Anlat bize güneşin batmadığı çağları.
Göster Kehkeşanları nur saçan çeraları.
Kana kana içelim, aksın irfan oluğun.
Bizi bize getirsin diriltici soluğun.


“ Oku! Seni yaratan Rabbinin adıyla, oku! ”
İlahi beyanların ilk damla olarak düştüğü bahar yağmurlarının diriltici iklimlerinde ilk tohum. Toprakta hayat bulan tohumun ilk serüven olarak başını gösterdiği andan itibaren başlayan yakarışları. Anlayıp kavrama çabası içerisinde sınırları belli olmayan uğraşı. Kitaplardır ki, kanatlarıyla tüm ihtişamıyla üveyikler misali ürkekliğiyle de çekingen sayfaların oluşturduğu yazılar bütünü. Yazı vardır zamanın gelgitlerine dayanamadan sahildeki kumlara yazılmışçasına silinip, yok olmaya mahkum edilmiş misali; yazı da vardır ki, yüreklere kazınmışçasına yıllara meydan okur. Yüreği duygularının esiri olmuş kalem şahsiyetlerinin içsel coşumlarını yansıtmaya ayna tutan eserler. Sonsuzlukları yakalama uğruna verilen çabalar bütünü.

Yürekleri ilkbahar yağmurlarının coşkusuyla kabaran ve değdiği topraklara hayat üfleyen damlaların sona ulaştığı mekânların harflerle örüntülü alanları. Duygu, düşünce ve yüreklerindeki kıpırdanmaları insanlık tarihinde bazen taşa, deriye, kabuğa, ağaca yazılmışken terennüm ediyorken, bazen de aşkını yüreğinde zapt edemeyen sevgilinin iki dudağı arasından çıkan oklar mesabesinde sevgilinin gönül evinin kapısının yanı başında görmekteyiz.
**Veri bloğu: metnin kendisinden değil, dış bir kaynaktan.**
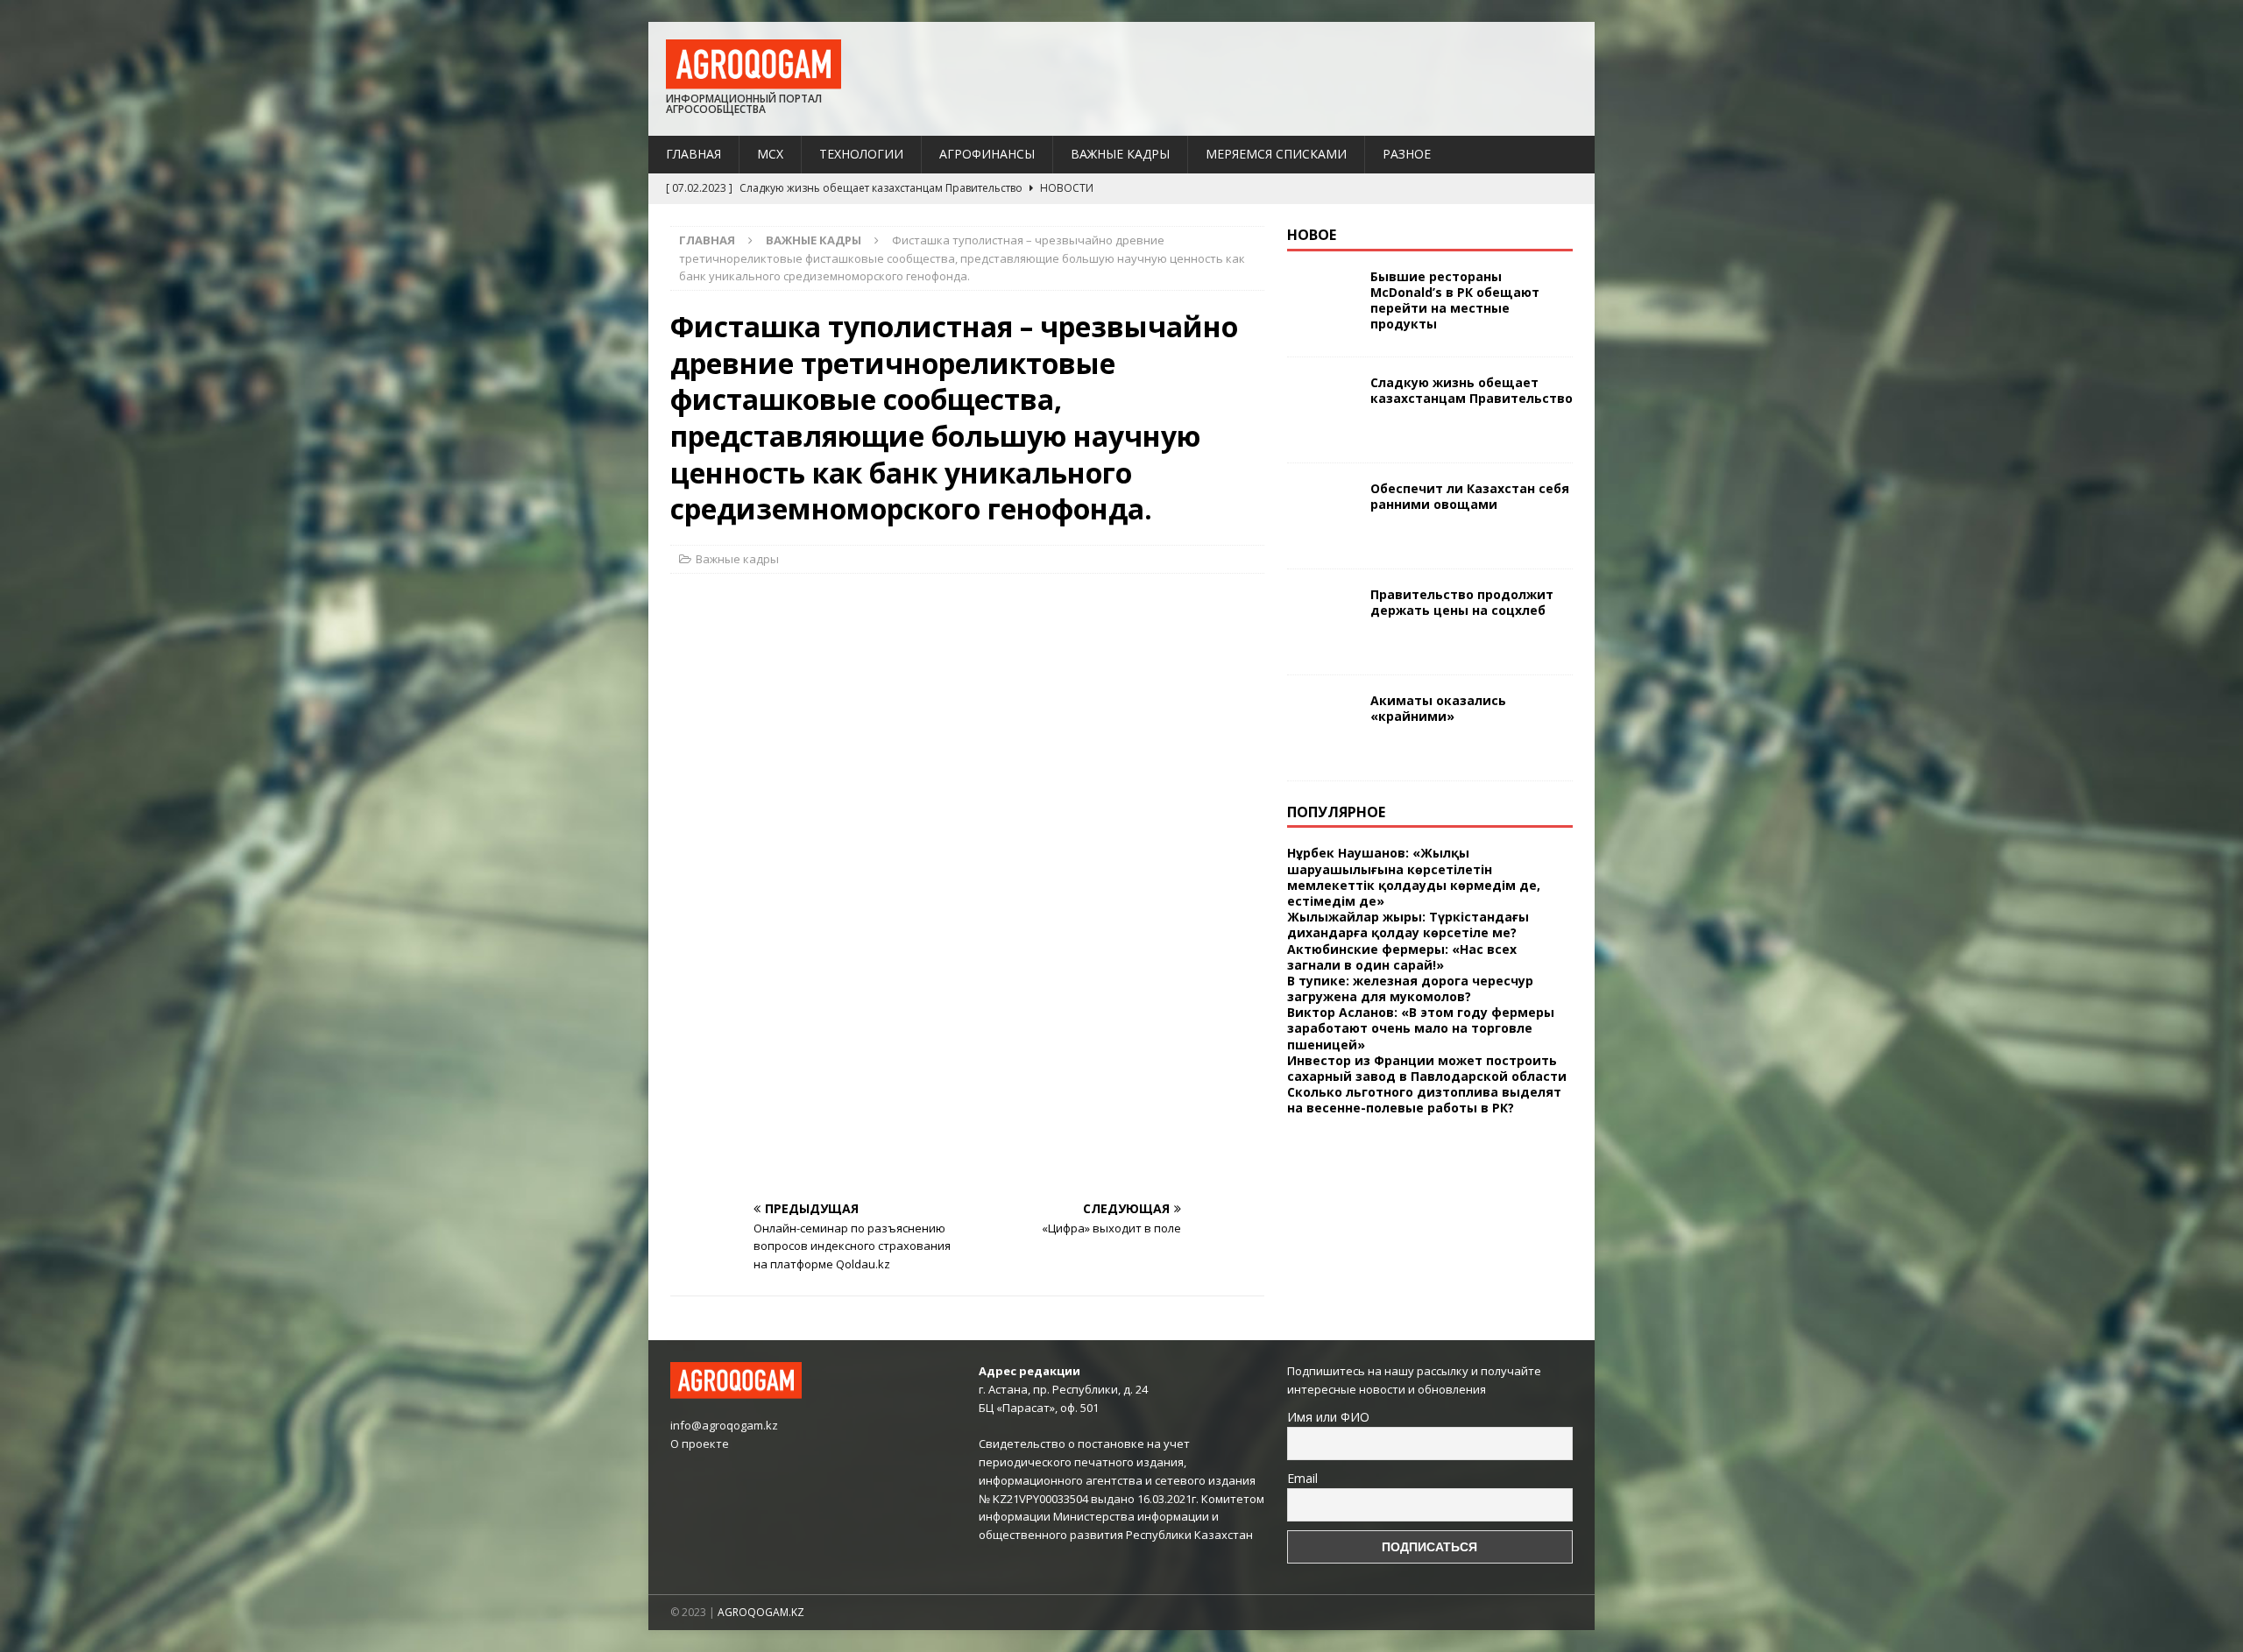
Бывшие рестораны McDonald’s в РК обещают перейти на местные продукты (1454, 300)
Kitap öyle bir gizli ilimler toplamıdır ki, onda her şeyi mütalaa etmek hiç de zor olmasa gerek. Kara kaplı kapaklar ardında yürek evi kadar berrak ve temiz sayfaların üzerine ilmek ilmek dokunan kelimeler armonisinin oluşturduğu mozaiğin her bir satırında farklı âlemlerin kilitlerini bulmakta ve bu dünyaların kapılarında yeni yeni âlemlere geçiş yapmaktasınızdır. Bu sayfalarda bazen elinde son kibrit parçasını yakıpla yakmamak arasında gelgitler yaşayan burnu kırmızılara bürünmüş küçücük ellerine nispeten kocaman yüreğiyle havanın ayazına meydan okuyan küçük kızın hayallerini; küheylanı üzerinde ülkeler dolaşarak gönüller fetheden alperenlerin yürek ışıltılarını; kendinden geçmiş vaziyette devri âlemi temaşaya çıkmış abdalın her bir varlıkta zikir emarelerini gördüğü esnada “Hu!” diyen inleyişini; Çelebi’nin dünyanın gizemini bulmak uğruna çıkıp seyr-ü sefer ettiği “seyahat ya Resulallah.” denilen gizemli dünya yurtlarının adlarını; Yeniçeri neferini çırak olarak başlayıp usta mimar olarak bitirdiği semaları delen minareleriyle ihtişamın en son boyutunu temsil eden kutsal mekânın halitasını barındıran kâğıtların son şaheserini; İbn-i Kays’ın uğruna deli divane olup, bağrını çöllere salıverdiği aşkın imzasının atıldığı parşömen kâğıtlarının sevdalarını anlattığı dillere destan aşkın tohumunun toprağını; sevdalıların imkânsız vuslatlar peşinde dağlar delip, benliklerini yitirdikleri aşklarında acı gözyaşlarının damıtıldığı lekeli sayfalar ve daha nice bağrı yanık sevdalıların isimlerinin kazındığı parşömen sayfalarının oluşturduğu hayatlar, aşklar, acılar, umutlar, yürek atışları ve daha nice kalp atışlarının membaı…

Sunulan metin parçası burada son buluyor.